**To do**.
Rewrite all the rows below, swapping "Where should I click to" for "What should I click to" wherever it occurs and changing nothing else.

Text and item location entries:
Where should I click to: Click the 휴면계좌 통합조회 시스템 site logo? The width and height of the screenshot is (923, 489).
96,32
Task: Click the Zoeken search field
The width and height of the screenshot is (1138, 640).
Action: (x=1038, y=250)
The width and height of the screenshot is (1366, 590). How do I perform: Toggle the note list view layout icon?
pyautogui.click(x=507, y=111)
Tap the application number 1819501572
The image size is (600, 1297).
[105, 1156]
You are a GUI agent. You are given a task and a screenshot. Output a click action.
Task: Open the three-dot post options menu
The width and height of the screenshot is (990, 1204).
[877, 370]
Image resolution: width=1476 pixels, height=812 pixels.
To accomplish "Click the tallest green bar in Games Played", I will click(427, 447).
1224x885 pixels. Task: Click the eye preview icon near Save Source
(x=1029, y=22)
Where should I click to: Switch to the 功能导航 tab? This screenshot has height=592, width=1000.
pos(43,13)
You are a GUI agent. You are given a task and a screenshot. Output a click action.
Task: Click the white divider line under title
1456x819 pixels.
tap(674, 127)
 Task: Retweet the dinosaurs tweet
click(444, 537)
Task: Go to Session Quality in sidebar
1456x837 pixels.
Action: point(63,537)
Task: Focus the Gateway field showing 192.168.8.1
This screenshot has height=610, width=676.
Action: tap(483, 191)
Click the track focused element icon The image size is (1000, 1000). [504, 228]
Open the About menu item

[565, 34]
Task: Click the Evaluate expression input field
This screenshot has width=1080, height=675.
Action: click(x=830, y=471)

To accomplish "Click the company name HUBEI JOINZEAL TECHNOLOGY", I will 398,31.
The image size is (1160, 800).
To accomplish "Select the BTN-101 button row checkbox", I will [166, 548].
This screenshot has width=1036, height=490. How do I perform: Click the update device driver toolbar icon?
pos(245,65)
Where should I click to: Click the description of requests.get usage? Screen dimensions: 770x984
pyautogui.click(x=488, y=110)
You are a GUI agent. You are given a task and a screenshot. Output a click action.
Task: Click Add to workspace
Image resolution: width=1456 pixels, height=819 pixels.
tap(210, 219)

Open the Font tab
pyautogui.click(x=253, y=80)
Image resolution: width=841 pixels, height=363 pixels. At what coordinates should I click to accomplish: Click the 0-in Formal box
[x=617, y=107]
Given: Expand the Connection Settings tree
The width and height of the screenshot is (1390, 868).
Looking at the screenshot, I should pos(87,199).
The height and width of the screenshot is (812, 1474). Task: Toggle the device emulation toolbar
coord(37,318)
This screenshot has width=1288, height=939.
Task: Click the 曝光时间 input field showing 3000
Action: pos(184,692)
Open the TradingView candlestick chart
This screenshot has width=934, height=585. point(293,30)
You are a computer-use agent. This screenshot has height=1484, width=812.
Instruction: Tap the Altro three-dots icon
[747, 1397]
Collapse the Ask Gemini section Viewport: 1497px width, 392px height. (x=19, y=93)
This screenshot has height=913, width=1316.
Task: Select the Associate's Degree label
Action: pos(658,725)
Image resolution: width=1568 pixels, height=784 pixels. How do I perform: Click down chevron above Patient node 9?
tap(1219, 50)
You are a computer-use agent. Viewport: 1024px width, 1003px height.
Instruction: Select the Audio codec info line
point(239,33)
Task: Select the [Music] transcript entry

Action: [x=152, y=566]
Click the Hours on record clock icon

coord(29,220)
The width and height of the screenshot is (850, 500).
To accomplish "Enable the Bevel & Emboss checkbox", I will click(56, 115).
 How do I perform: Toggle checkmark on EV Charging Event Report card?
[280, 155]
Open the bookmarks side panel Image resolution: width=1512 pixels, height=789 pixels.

**Reply**.
What should I click to: Click the 휴면계좌 통합조회 시스템 site logo? The width and height of the screenshot is (923, 489).
96,32
Task: Click the Zoeken search field
The width and height of the screenshot is (1138, 640).
Action: (x=1038, y=250)
The width and height of the screenshot is (1366, 590). How do I perform: Toggle the note list view layout icon?
pyautogui.click(x=507, y=111)
Tap the application number 1819501572
The image size is (600, 1297).
[105, 1156]
You are a GUI agent. You are given a task and a screenshot. Output a click action.
Task: Open the three-dot post options menu
The width and height of the screenshot is (990, 1204).
[877, 370]
Image resolution: width=1476 pixels, height=812 pixels.
To accomplish "Click the tallest green bar in Games Played", I will click(427, 447).
1224x885 pixels. Task: Click the eye preview icon near Save Source
(x=1029, y=22)
What should I click to: Switch to the 功能导航 tab? This screenshot has height=592, width=1000.
pos(43,13)
You are a GUI agent. You are given a task and a screenshot. Output a click action.
Task: Click the white divider line under title
1456x819 pixels.
tap(674, 127)
 Task: Retweet the dinosaurs tweet
click(444, 537)
Task: Go to Session Quality in sidebar
1456x837 pixels.
Action: point(63,537)
Task: Focus the Gateway field showing 192.168.8.1
This screenshot has height=610, width=676.
Action: tap(483, 191)
Click the track focused element icon The image size is (1000, 1000). [504, 228]
Open the About menu item

[565, 34]
Task: Click the Evaluate expression input field
This screenshot has width=1080, height=675.
Action: click(x=830, y=471)

To accomplish "Click the company name HUBEI JOINZEAL TECHNOLOGY", I will 398,31.
The image size is (1160, 800).
To accomplish "Select the BTN-101 button row checkbox", I will [166, 548].
This screenshot has width=1036, height=490. How do I perform: Click the update device driver toolbar icon?
pos(245,65)
What should I click to: Click the description of requests.get usage? Screen dimensions: 770x984
pyautogui.click(x=488, y=110)
You are a GUI agent. You are given a task and a screenshot. Output a click action.
Task: Click Add to workspace
Image resolution: width=1456 pixels, height=819 pixels.
tap(210, 219)

Open the Font tab
pyautogui.click(x=253, y=80)
Image resolution: width=841 pixels, height=363 pixels. At what coordinates should I click to accomplish: Click the 0-in Formal box
[x=617, y=107]
Given: Expand the Connection Settings tree
The width and height of the screenshot is (1390, 868).
Looking at the screenshot, I should pos(87,199).
The height and width of the screenshot is (812, 1474). Task: Toggle the device emulation toolbar
coord(37,318)
This screenshot has width=1288, height=939.
Task: Click the 曝光时间 input field showing 3000
Action: pos(184,692)
Open the TradingView candlestick chart
This screenshot has width=934, height=585. point(293,30)
You are a computer-use agent. This screenshot has height=1484, width=812.
Instruction: Tap the Altro three-dots icon
[747, 1397]
Collapse the Ask Gemini section Viewport: 1497px width, 392px height. (x=19, y=93)
This screenshot has height=913, width=1316.
Task: Select the Associate's Degree label
Action: pos(658,725)
Image resolution: width=1568 pixels, height=784 pixels. How do I perform: Click down chevron above Patient node 9?
tap(1219, 50)
You are a computer-use agent. Viewport: 1024px width, 1003px height.
Instruction: Select the Audio codec info line
point(239,33)
Task: Select the [Music] transcript entry

Action: [x=152, y=566]
Click the Hours on record clock icon

coord(29,220)
The width and height of the screenshot is (850, 500).
To accomplish "Enable the Bevel & Emboss checkbox", I will click(56, 115).
 How do I perform: Toggle checkmark on EV Charging Event Report card?
[280, 155]
Open the bookmarks side panel Image resolution: width=1512 pixels, height=789 pixels.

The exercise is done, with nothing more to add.